Health security for all should be the guiding principle
COVID-19 cases in the Philippines have been relatively low for the past several months. But just a few days ago, the Department of Health declared that new Omicron variants have been detected in the country, while it has ramped up efforts to prevent the entry of monkeypox.
This is simply not the time to put our guard down. Biological hazards — COVID-19 being just one of them — have been a persistent public health threat in our country. Long before COVID-19, we already had some efforts to integrate biological hazards into health policies.
But when coronavirus entered the picture, all our plans, coordinating mechanisms, ways of responding, and expected realities were put to the test. The whole-of-society approach, we realized, was more than just a cool buzzword. It should be the guiding principle. It should be a way of life. Everyone has to be involved one way or another.
In the Philippines, in our COVID-19 response from December 2019 to the present, and especially during the five waves and surges of cases that affected Filipinos, we also had to manage concurrent emergencies and disasters. There were 17 of them, in fact—majority are typhoons, some earthquakes, and a few volcanic eruptions. We are saddened by the death toll and public health burden of the pandemic and these other emergencies and disasters to Filipinos.
But thanks to the integrated risk management and whole-of-government approaches, the Philippines was able to have a more concerted, solid, and holistic approach to address the multifaceted challenges and demands of the pandemic, as well as concurrent emergencies and disasters.
Through enhanced coordination with different players at different levels—from national and regional to local—and by making use of existing disaster risk reduction and management systems and structures, we were able to develop and implement a coherent National Action Plan Against COVID-19.
We were able to tap the scientific expertise of our colleagues to make sure our policies are sound—that is, based on the latest available evidence. We relied on other government agencies and other partners for additional resources. We involved local government units, the private sector, civil society, and communities, to stand together to mitigate the impact and address the needs of our population during these trying times.
The lessons learned from our COVID-19 response also strengthened our engagement with the National Disaster Risk Reduction and Management Council. Biological hazards are now a top priority.

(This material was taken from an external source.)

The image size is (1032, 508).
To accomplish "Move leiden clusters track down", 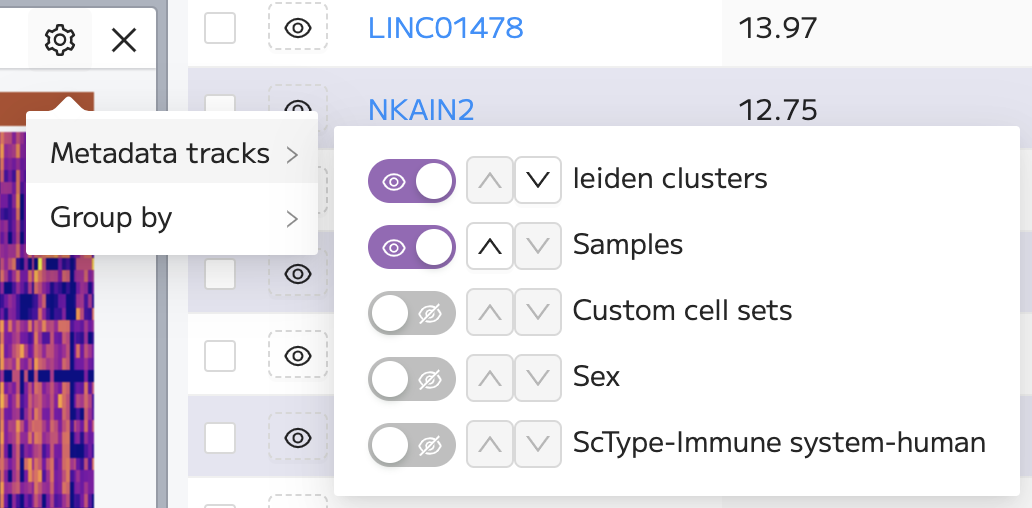I will [x=538, y=180].
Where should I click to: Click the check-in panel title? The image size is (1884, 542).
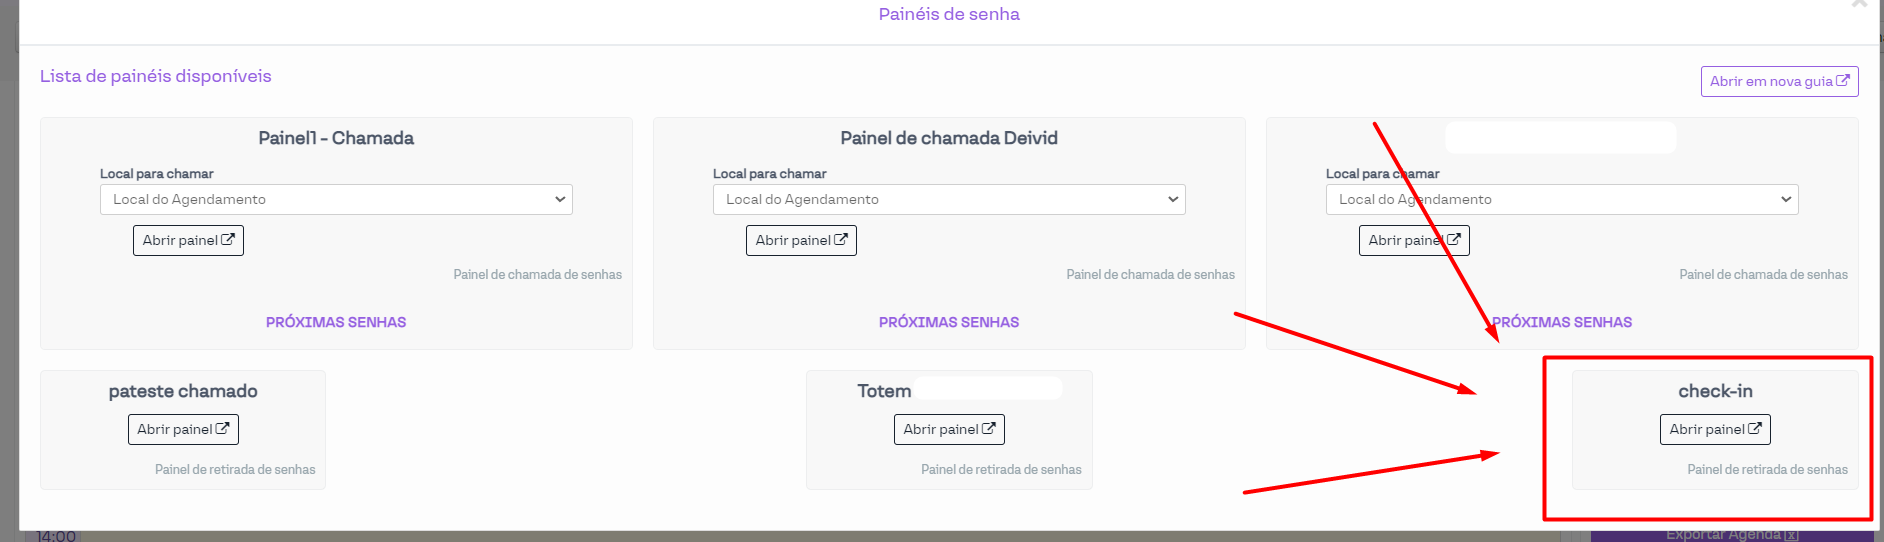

Currently, we are mainstreaming biological hazards in our disaster risk reduction and management and development policies, plans, and programs. These initiatives are being done within and outside the health sector.
We should exert all efforts to sustain our gains in our COVID-19 response and health emergencies program and improve some aspects, if need be. And we call on the international community, with the World Health Organization, taking the lead, to do further work on integrating biological hazards into disaster management policies and on enabling whole-of-society approaches to really contribute in the big task of ensuring the health security of our people.